For each line below that holds "will", return the line as it stands.

-- Opening Marker --

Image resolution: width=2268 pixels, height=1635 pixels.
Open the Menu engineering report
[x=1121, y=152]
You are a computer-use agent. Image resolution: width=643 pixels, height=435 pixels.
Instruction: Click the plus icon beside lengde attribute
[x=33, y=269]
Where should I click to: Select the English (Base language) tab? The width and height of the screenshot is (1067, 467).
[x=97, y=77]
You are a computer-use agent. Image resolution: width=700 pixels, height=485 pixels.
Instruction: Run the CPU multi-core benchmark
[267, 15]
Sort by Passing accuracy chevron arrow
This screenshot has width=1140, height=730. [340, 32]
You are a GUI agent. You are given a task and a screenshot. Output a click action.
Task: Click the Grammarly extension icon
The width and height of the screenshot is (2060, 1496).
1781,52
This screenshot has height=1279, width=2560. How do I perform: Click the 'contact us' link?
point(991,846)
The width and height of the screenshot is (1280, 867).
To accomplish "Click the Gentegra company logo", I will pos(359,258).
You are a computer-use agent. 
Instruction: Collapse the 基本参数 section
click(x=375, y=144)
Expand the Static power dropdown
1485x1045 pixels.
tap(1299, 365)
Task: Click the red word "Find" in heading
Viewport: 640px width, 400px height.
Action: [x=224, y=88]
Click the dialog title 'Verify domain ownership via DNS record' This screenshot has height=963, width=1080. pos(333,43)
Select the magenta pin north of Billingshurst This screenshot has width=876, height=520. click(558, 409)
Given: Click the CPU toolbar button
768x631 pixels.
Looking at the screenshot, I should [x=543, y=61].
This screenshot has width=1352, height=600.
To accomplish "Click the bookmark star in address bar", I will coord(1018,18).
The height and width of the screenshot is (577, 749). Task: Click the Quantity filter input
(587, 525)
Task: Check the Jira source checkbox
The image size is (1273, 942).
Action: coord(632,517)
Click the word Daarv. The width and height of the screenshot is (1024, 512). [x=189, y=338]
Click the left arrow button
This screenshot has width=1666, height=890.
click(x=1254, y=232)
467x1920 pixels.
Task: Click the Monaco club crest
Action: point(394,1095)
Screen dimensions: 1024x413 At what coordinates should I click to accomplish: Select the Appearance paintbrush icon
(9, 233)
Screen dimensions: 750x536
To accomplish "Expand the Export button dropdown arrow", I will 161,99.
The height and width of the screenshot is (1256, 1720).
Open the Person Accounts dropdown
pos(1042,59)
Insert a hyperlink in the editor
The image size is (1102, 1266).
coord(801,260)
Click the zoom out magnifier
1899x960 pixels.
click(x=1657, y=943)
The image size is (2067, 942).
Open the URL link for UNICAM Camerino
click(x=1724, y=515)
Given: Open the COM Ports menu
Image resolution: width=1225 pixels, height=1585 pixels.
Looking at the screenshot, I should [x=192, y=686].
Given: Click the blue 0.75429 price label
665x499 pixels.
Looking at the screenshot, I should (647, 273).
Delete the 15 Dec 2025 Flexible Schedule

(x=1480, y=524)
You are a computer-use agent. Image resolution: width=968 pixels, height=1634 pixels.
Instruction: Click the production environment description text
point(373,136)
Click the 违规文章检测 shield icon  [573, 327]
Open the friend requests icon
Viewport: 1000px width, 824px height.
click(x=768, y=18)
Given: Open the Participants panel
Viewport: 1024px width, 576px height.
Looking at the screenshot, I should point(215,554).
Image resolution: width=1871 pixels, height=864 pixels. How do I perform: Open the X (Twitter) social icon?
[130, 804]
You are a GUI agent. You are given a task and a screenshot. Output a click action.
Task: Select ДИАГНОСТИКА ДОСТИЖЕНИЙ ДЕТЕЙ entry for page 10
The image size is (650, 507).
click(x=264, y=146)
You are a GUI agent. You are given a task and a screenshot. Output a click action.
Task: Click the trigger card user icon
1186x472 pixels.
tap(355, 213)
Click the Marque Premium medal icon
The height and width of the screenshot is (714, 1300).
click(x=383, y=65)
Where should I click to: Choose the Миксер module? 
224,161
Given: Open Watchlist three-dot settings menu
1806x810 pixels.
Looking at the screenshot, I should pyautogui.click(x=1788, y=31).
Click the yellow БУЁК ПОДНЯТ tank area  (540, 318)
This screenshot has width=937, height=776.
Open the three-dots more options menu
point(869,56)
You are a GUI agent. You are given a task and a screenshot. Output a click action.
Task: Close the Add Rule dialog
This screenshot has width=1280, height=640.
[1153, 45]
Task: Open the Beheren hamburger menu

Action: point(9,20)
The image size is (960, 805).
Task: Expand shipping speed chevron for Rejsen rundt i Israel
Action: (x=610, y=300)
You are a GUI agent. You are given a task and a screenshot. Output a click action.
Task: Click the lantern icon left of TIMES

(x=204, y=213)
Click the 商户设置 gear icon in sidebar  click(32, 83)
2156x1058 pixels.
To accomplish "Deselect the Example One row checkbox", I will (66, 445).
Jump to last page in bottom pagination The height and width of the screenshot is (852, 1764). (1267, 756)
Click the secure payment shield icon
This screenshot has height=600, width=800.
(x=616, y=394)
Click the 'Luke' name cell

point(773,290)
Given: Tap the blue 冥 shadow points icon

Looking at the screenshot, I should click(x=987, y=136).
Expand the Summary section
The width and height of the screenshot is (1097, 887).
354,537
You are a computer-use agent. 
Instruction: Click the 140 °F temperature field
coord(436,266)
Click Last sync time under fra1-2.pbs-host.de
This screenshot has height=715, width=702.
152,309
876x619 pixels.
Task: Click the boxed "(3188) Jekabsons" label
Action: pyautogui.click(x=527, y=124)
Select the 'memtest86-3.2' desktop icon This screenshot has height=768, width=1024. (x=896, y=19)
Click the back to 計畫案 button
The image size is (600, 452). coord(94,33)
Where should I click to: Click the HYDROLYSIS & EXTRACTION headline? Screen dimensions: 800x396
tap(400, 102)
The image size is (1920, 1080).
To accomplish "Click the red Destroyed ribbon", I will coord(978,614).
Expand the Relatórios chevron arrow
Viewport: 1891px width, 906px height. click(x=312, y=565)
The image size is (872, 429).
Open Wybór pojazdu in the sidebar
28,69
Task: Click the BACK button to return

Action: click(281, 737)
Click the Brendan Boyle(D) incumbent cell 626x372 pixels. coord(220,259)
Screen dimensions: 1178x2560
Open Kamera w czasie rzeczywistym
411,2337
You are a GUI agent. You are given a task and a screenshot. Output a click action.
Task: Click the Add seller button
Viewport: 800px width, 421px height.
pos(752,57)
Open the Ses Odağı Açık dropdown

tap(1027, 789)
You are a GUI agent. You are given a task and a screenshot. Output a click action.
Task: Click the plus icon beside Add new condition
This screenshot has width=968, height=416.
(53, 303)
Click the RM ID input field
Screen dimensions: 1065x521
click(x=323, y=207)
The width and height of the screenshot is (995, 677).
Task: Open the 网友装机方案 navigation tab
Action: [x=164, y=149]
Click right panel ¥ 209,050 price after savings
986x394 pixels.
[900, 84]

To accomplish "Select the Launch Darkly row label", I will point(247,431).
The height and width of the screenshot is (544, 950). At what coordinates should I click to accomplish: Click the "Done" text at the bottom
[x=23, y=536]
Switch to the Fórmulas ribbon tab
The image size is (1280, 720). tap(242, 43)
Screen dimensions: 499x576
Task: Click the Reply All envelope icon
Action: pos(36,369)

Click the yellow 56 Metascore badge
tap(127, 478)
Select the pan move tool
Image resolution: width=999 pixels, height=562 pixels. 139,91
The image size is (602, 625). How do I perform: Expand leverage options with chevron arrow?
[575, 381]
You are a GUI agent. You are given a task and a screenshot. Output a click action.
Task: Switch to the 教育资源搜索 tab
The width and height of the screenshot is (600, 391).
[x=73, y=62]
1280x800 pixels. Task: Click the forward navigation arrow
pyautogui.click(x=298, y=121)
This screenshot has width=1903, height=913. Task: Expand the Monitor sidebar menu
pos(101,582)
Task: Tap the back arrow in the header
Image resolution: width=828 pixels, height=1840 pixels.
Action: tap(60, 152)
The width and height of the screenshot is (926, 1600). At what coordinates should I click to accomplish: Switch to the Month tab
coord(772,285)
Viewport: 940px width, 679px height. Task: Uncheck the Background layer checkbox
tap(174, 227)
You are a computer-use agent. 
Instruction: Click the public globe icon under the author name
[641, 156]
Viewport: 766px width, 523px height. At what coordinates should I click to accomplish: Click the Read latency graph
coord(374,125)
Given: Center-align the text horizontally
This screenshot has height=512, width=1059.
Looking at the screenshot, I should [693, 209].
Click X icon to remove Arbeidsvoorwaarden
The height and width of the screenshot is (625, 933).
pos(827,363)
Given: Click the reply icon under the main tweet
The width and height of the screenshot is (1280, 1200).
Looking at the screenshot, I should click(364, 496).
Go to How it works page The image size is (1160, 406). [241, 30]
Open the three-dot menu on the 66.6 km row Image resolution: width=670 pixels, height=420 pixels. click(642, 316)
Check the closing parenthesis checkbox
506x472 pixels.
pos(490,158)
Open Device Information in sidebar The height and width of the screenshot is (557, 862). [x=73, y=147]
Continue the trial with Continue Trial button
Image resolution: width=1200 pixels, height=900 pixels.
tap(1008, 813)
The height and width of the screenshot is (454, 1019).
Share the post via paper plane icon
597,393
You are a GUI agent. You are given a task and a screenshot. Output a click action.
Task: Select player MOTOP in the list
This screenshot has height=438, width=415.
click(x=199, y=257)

-- Closing Marker --

### Task output
To accomplish "Click the Gentegra company logo", I will pos(359,258).
To accomplish "Click the bookmark star in address bar", I will coord(1018,18).
To accomplish "Expand the Export button dropdown arrow", I will 161,99.
To accomplish "Deselect the Example One row checkbox", I will (66, 445).
To accomplish "Click the red Destroyed ribbon", I will coord(978,614).
To accomplish "Select the Launch Darkly row label", I will point(247,431).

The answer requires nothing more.